In your case, there was nothing @fastmath could do.

EDIT: Looking at @code_native test2(out, A, W), I needed this optimization:

Allow floating-point contraction (e.g. fusing a multiply followed by an addition into a fused multiply-and-add).

for my code. Without it, test2 was – of course! – not actually using the fused multiply add instructions. test2_fm was.

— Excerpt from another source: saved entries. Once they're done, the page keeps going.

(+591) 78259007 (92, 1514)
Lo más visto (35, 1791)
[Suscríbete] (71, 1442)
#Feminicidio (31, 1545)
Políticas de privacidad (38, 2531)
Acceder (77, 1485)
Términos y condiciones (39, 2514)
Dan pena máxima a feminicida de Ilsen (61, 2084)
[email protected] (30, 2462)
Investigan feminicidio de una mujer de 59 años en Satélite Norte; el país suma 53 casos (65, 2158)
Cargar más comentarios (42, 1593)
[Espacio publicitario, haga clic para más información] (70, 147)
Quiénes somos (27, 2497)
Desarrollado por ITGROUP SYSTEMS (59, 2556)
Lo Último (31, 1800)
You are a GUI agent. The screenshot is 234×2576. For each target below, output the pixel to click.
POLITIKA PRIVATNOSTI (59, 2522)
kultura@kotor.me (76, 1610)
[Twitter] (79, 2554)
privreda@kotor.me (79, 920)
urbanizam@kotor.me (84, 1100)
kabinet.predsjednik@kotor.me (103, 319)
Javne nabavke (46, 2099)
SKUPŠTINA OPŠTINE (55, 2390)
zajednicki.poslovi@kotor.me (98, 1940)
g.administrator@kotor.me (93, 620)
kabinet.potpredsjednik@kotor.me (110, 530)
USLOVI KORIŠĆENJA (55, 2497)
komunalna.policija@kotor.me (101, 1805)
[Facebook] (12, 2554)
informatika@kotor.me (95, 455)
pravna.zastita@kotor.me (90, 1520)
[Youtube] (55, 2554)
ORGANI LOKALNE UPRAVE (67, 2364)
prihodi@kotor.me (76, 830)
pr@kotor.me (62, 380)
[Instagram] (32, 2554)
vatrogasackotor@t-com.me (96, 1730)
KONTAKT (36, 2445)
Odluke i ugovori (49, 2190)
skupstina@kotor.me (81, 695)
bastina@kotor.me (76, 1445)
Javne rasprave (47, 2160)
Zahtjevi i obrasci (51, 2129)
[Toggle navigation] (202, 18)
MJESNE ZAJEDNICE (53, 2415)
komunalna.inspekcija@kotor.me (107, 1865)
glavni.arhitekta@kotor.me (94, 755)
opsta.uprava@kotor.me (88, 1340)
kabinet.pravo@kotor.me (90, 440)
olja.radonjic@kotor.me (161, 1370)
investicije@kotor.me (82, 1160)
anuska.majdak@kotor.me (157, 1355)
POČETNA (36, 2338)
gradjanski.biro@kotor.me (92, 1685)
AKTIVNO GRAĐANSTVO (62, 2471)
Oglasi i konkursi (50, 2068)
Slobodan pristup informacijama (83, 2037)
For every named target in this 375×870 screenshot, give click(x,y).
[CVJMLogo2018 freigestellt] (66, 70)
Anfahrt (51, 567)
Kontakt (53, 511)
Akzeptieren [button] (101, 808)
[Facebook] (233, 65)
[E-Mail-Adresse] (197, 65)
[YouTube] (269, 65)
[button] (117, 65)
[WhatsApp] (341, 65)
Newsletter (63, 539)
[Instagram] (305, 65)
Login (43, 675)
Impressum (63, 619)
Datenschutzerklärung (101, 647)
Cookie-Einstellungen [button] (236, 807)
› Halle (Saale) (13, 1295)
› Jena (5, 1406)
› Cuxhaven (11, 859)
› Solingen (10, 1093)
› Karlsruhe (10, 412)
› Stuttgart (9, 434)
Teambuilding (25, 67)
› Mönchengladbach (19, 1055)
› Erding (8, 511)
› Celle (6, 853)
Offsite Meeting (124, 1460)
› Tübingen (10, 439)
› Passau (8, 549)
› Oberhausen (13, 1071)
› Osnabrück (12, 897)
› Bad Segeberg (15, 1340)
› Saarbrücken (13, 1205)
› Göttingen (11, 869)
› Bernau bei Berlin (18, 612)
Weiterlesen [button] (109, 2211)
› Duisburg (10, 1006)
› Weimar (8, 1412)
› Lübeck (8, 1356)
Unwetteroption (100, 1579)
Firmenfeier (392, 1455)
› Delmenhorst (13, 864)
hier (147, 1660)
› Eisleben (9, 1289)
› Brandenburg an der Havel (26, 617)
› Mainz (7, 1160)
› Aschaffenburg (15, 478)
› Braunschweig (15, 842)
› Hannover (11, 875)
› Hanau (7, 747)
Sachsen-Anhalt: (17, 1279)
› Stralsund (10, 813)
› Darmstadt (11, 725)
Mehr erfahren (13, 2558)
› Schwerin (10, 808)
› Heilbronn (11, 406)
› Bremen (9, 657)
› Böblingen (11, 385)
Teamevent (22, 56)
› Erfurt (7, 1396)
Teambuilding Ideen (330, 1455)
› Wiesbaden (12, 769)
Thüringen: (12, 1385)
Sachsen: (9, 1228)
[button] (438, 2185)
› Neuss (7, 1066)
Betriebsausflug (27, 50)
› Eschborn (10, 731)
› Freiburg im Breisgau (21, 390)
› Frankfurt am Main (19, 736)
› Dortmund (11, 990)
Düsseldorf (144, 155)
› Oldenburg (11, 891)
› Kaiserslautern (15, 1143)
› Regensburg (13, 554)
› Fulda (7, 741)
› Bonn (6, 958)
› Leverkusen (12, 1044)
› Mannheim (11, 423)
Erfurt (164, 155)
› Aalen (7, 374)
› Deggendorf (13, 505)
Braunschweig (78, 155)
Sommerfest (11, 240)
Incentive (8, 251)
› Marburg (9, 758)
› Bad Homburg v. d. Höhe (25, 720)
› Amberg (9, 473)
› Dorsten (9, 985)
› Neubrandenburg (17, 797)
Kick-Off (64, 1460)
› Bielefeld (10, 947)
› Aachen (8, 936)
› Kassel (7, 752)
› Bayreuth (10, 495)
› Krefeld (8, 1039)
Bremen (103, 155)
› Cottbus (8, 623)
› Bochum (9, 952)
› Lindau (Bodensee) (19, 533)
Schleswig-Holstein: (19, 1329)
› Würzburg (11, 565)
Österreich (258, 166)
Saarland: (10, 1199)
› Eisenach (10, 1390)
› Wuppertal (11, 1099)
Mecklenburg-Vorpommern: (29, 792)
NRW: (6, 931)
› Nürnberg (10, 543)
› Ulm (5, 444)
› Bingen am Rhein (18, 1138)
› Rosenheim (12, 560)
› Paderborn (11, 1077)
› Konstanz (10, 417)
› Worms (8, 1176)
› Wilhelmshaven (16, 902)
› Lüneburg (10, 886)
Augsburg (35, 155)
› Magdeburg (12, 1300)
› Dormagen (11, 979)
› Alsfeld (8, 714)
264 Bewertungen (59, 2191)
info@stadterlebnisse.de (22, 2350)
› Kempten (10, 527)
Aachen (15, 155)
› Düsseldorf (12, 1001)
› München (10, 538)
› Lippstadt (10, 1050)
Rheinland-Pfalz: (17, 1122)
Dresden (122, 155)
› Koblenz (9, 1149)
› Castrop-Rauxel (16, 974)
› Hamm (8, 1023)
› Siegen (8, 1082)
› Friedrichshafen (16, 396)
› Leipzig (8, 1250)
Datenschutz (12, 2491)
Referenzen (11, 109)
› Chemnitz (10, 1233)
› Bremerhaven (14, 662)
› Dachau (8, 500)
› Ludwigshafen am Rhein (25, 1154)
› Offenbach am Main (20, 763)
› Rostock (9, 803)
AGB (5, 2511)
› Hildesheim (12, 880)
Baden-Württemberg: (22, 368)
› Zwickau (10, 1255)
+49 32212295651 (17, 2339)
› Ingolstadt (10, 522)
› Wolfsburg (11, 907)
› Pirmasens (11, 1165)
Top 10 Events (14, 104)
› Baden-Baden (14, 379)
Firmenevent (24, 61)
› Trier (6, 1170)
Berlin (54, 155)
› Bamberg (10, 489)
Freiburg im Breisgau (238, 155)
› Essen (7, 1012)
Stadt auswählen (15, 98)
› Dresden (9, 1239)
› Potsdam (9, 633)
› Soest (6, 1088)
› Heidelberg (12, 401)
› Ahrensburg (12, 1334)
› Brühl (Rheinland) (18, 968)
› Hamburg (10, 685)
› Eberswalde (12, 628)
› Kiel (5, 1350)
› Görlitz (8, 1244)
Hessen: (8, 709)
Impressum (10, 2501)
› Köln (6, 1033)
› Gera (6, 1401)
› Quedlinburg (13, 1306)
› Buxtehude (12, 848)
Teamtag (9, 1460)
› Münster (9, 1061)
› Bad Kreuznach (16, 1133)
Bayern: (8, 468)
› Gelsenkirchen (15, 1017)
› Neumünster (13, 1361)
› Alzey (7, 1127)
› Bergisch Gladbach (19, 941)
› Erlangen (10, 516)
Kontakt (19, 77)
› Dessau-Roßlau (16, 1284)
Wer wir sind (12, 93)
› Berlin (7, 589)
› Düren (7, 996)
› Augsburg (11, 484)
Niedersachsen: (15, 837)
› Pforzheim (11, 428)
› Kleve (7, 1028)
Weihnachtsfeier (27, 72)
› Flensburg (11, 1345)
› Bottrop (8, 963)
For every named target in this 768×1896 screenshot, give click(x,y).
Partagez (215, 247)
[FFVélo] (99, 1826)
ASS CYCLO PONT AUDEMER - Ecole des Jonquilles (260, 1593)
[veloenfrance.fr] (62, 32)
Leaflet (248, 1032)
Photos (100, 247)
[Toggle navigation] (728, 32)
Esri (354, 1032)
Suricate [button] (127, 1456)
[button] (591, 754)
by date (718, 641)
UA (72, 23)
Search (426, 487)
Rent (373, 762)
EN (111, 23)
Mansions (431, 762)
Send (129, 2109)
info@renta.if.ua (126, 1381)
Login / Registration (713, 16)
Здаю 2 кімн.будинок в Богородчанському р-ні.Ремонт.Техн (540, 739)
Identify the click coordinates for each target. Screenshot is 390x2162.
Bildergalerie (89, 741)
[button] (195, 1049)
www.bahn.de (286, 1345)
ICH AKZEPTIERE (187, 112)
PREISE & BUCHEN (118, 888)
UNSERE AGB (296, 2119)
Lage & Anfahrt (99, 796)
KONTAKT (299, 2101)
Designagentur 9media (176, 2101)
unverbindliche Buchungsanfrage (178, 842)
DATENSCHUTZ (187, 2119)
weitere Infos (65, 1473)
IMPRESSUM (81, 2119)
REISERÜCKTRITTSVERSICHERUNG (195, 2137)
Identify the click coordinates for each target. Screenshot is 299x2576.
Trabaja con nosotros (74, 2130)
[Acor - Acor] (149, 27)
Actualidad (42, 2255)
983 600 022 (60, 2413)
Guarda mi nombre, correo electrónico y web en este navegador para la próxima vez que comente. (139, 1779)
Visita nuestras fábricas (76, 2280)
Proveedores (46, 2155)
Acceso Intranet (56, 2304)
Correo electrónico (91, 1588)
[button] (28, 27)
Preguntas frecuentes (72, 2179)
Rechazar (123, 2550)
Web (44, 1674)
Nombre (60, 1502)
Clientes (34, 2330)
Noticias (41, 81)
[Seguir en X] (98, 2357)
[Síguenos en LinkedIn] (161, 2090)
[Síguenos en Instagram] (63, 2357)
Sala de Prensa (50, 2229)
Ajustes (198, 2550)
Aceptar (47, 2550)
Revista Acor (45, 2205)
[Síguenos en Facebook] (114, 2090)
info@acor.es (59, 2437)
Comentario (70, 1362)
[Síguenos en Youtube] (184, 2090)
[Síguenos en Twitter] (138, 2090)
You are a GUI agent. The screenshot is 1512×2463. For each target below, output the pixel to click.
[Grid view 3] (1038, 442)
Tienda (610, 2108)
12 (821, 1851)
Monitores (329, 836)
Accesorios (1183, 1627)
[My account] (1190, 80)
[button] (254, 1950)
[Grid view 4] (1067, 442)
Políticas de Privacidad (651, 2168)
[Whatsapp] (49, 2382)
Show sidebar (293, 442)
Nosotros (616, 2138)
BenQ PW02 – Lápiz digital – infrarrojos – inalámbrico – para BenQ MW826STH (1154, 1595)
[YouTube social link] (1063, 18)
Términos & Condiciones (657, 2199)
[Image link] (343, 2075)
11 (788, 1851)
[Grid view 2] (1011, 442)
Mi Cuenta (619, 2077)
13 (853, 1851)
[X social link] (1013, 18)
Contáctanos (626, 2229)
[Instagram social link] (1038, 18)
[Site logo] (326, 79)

ufechner7 · June 24, 2018, 8:56am

There is something strange going on, using 0.7beta:

x=1.1
julia> @btime $x^2;
  0.015 ns (0 allocations: 0 bytes)
julia> @btime @fastmath $x^2;
  1.128 ns (0 allocations: 0 bytes)

julia> versioninfo()
Julia Version 0.7.0-beta.0
Commit f41b1ec* (2018-06-24 01:32 UTC)
Platform Info:
  OS: Linux (x86_64-linux-gnu)
  CPU: Intel(R) Core(TM) i7-7700K CPU @ 4.20GHz
  WORD_SIZE: 64
  LIBM: libopenlibm
  LLVM: libLLVM-6.0.0 (ORCJIT, skylake)
Environment:
  JULIA_PKG3_PRECOMPILE = enable
  JULIA_NUM_THREADS = 4

Any idea?

kristoffer.carlsson · June 24, 2018, 9:41am

Constant propagation breaking out of the benchmark loop. Not really weird, just a proof that microbenchmarking with optimizing compilers can be difficult.